Officials in the Florida Keys approved a plan to release over 750 million genetically modified mosquitoes, despite objections by local residents and several environmental advocacy groups.
The proposal – aimed at eradicating the Aedes aegypti species of mosquito that carries several deadly diseases including Zika, dengue, chikungunya and yellow fever – has already been approved by both state and federal bodies, with the EPA signing off on it in May.
“With all the urgent crises facing our nation and the State of Florida — the Covid-19 pandemic, racial injustice, climate change — the administration has used tax dollars and government resources for a Jurassic Park experiment,” said Jaydee Hanson, policy director for the International Center for Technology Assessment and Center for Food Safety in a Wednesday statement reported by CNN.
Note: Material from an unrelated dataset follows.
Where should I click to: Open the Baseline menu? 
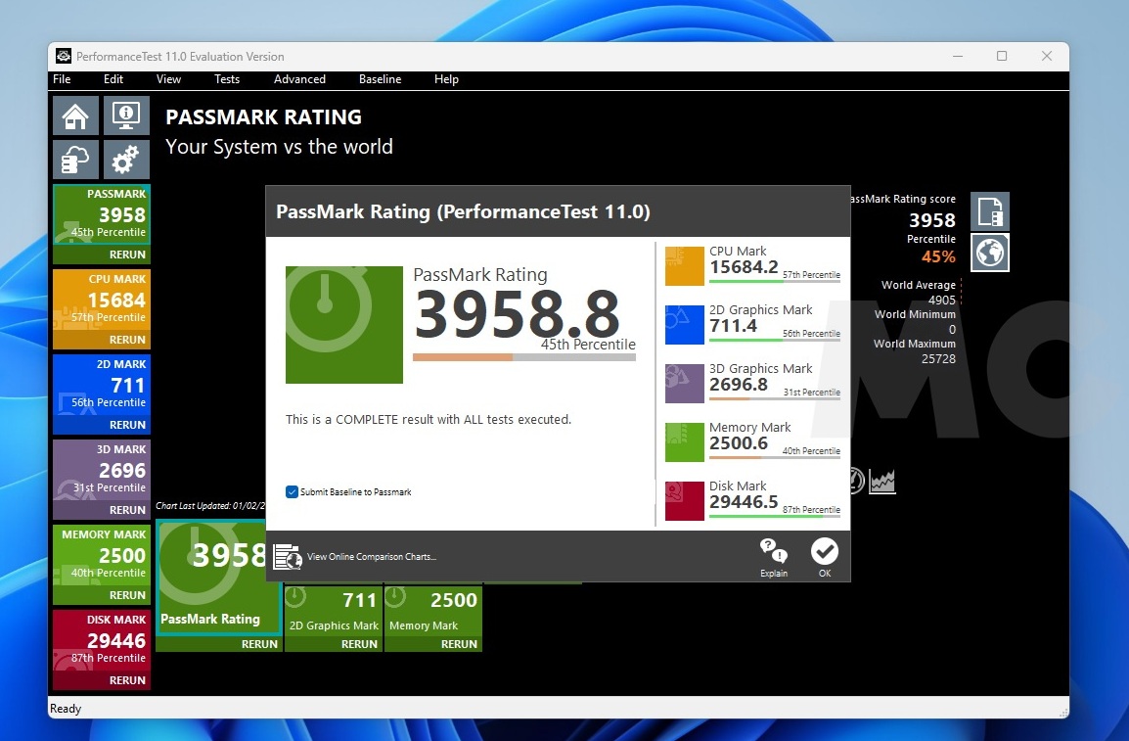380,79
“Now the Monroe County Mosquito Control District has given the final permission needed. What could possibly go wrong? We don’t know, because EPA unlawfully refused to seriously analyze environmental risks, now without further review of the risks, the experiment can proceed,” she added.
Named OX5034, the mosquito has been genetically altered to produce only female offspring which die in the larval stage, before they can hatch and start biting things. Only female mosquitoes suck blood, which they require to mature their eggs. Males feed on nectar and are not carriers for disease.
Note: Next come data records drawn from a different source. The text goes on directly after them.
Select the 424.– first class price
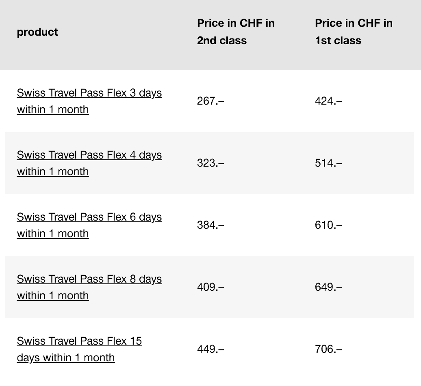421x386 pixels. click(x=328, y=101)
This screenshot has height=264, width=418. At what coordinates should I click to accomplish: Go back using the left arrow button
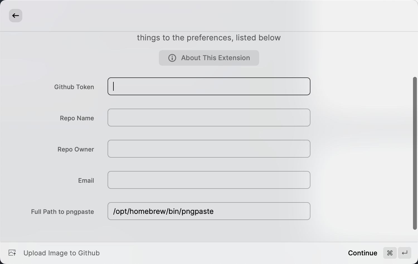(16, 16)
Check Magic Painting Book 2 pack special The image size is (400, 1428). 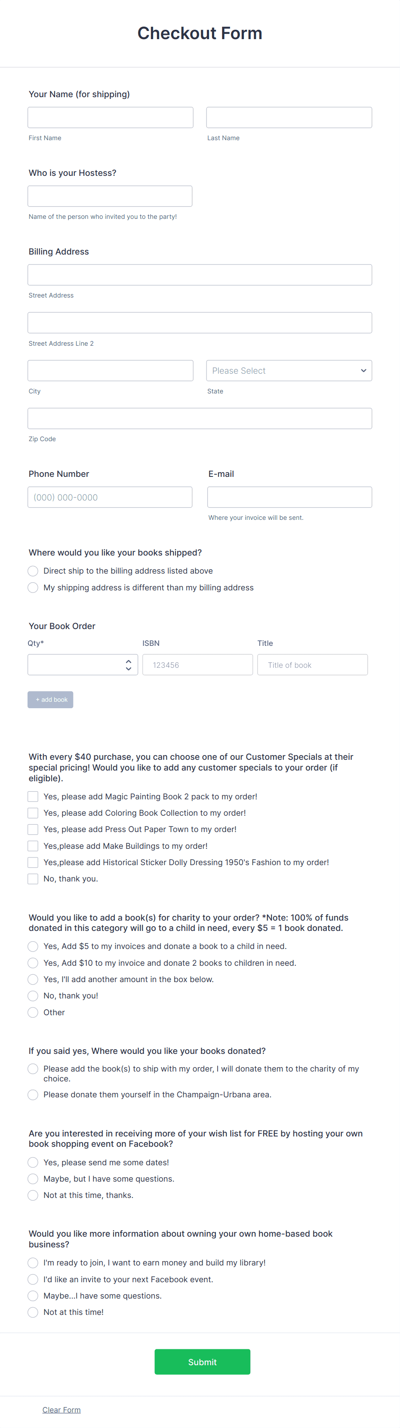tap(33, 796)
To grow them to adulthood, however, the antibiotic tetracycline is added to the water – creating batches of sterile OX513A which would be allowed to mate with females, whose offspring would inherit the self-destruct programming and die.
The same mosquitoes have also been approved for release in Harris County, Texas beginning next year, according to the US-owned UK-based Oxitec which developed the genetically modified bugs and has field tested them in the Cayman Islands, Panama and Brazil.
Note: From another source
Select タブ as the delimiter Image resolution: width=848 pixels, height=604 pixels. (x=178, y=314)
According to the company, a trial in an urban area of Brazil reduced the Aedes aegypti by 95%.
“This is an exciting development because it represents the ground-breaking work of hundreds of passionate people over more than a decade in multiple countries, all of whom want to protect communities from dengue, Zika, yellow fever, and other vector-borne diseases,” said Oxitec CEO Grey Frandsen in a previous statement.
Florida reached out to Oxitec in 2012, after 2009 and 2010 outbreaks of dengue fever in the Florida Keys were unable to be contained with aerial, truck and backpack spraying, as well as the use of mosquito-eating fish.
That said, a backlash over the GMO mosquitoes has ensued – with nearly 250,000 people signing a Change.org petition against the plan.
The EPA permit requires Oxitec to notify state officials 72 hours before releasing the mosquitoes and conduct ongoing tests for at least 10 weeks to ensure none of the female mosquitoes reach adulthood.
However, environmental groups worry that the spread of the genetically modified male genes into the wild population could potentially harm threatened and endangered species of birds, insects and mammals that feed on the mosquitoes. -CNN
“The release of genetically engineered mosquitoes will needlessly put Floridians, the environment and endangered species at risk in the midst of a pandemic,” said food technology program manager at Friends of the Earth, Dana Perls.
[MWN] Maybe those mosquitoes can be genetically altered to feed from lower life forms (namely Democrats)?